Ambos os candidatos condenaram a tortura e se comprometeram a fechar a prisão na baía de Guantánamo, em Cuba.
Mas Obama foi além, prometendo identificar e corrigir os ataques de Bush ao sistema democrático. McCain calou sobre o tema.
McCain ampliou a proteção aos detentos. Mas ele ajudou a Casa Branca a aprovar o Decreto de Comissões Militares, em 2006, que negou aos presos o direito a uma audiência em uma Corte verdadeira.
O próximo presidente terá a chance de indicar um ou mais juízes à Corte Suprema, hoje à margem de ser dominada por uma ala radical de direita. Obama pode indicar juízes menos progressistas do que gostariam alguns de seus apoiadores, mas McCain certamente escolherá rígidos ideólogos. Ele disse que nunca escolheria um juiz que defenda o direito ao aborto.

Os candidatos
Apenas trazer o país de volta para onde estava antes de Bush, começar a remendar sua imagem perante o mundo e recuperar sua autoconfiança e respeito próprio já será um tremendo desafio. Fazer tudo isso e ainda levar o país adiante requererá força de vontade, caráter e intelecto, julgamento sóbrio e mão firme.
Essas qualidades abundam em Obama. Ele atraiu legiões de novos eleitores com poderosas mensagens de esperança e oportunidades e chamados a sacrifício e responsabilidade social.
McCain gastou os últimos pedaços de sua reputação de detentor de princípios e discernimento para aplacar as demandas sem limite e a visão estreita da direita radical.
Ele abdicou de seu passado independente na pressa em abraçar as equivocadas políticas tributárias de Bush e em abandonar sua posição de liderança em temas como mudança climática e reforma imigratória.
McCain poderia ter optado por um discurso de alto nível sobre energia e ambiente. No início de sua carreira, ele apresentou o primeiro projeto de lei plausível para controlar as emissões de gases no país. Hoje, suas posições são uma caricatura desse histórico: pense em Palin puxando gritos de "perfure, baby, perfure".
Obama apoiou a exploração de petróleo em alto-mar, mas como parte de uma abrangente estratégia que inclui grandes investimentos em tecnologias novas e limpas.
Obama enfrentou alguns dos ataques mais duros já lançados contra um candidato. Ele foi chamado de antiamericano e acusado de esconder uma secreta crença islâmica. Os republicanos o ligaram a terroristas domésticos e questionaram o amor de sua mulher pelo país. Palin também questionou o patriotismo de milhões de americanos, chamando os Estados que pendem aos republicanos de "pró-EUA".
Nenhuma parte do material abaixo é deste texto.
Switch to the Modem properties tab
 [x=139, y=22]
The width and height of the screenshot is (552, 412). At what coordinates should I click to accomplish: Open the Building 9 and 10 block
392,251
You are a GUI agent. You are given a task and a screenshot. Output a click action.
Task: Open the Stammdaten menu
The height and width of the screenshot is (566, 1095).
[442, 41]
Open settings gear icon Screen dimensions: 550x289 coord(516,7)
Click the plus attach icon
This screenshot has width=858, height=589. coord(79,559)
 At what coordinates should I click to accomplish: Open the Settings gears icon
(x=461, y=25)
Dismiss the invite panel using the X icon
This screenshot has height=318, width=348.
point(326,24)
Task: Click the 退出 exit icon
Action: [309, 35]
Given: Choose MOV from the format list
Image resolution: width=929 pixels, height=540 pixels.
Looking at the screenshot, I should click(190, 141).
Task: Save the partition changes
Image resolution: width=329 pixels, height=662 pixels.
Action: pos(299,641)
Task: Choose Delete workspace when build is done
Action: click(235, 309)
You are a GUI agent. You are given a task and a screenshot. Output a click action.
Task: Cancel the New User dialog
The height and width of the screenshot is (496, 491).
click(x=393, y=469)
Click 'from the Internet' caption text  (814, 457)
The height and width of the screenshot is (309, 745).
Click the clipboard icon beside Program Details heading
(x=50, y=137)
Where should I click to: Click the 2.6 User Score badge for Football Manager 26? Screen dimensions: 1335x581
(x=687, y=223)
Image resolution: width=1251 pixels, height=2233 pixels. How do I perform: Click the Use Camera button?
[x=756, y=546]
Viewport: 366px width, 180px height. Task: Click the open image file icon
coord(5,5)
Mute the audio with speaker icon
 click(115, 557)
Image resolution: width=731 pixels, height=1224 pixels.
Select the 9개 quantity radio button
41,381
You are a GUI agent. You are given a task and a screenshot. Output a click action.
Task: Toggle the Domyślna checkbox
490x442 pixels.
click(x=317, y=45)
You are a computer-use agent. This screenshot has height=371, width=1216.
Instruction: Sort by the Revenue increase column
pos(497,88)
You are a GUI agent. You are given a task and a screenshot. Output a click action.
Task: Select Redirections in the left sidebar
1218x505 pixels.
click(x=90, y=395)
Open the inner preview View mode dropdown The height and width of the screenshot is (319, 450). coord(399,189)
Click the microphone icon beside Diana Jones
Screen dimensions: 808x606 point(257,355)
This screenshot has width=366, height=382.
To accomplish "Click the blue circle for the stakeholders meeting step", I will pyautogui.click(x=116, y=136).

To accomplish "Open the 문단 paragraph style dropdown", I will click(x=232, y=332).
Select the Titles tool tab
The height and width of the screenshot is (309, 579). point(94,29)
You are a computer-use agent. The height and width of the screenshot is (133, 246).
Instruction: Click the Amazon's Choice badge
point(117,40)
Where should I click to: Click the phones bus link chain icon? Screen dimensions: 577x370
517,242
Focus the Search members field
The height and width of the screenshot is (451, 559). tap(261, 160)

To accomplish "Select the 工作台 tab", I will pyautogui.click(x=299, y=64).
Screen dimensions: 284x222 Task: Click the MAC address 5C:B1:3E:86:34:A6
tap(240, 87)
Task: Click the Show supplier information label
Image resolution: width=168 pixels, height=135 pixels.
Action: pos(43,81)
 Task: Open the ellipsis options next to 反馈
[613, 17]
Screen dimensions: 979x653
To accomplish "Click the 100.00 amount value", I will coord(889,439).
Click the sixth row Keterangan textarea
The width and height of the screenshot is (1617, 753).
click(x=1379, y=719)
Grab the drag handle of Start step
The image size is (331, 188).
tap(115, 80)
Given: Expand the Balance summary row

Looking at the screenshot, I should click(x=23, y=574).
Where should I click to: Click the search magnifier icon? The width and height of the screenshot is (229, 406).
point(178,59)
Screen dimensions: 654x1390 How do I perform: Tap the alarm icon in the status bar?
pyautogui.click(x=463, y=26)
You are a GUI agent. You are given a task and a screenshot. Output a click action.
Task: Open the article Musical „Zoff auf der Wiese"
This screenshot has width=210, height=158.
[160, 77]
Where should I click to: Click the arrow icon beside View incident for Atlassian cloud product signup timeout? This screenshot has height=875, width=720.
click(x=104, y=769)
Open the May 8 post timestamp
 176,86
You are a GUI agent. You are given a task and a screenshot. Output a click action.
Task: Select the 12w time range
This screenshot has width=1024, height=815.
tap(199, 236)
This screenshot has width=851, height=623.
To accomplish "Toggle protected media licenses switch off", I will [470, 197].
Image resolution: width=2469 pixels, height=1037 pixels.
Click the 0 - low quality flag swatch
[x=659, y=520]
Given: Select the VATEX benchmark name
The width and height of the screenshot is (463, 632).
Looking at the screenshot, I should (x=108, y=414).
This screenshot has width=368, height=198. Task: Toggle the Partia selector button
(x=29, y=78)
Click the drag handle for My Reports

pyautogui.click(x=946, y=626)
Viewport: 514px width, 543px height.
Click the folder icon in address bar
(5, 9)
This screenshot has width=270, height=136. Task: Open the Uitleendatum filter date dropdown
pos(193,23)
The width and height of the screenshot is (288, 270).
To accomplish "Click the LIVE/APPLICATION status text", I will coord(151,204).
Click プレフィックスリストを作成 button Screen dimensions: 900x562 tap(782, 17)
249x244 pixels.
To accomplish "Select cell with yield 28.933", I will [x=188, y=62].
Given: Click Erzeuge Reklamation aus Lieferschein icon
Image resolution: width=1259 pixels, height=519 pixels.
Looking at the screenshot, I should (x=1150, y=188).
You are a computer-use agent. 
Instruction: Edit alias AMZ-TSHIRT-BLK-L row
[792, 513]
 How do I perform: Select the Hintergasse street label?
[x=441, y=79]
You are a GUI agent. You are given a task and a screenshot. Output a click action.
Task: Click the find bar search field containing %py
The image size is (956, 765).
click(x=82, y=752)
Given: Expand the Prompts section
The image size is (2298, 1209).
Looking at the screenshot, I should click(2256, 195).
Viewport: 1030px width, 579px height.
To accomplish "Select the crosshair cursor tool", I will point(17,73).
A política do medo, da divisão e da difamação ajudou Bush a vencer McCain nas primárias republicanas de 2000 e a derrotar John Kerry em 2004. Foi o tema dominante de seu malsucedido governo.
Os problemas do país são graves demais para ser reduzidos a retórica e anúncios negativos. Este país precisa de liderança sensata, compassiva, honesta e forte. Barack Obama demonstrou possuir todas essas qualidades.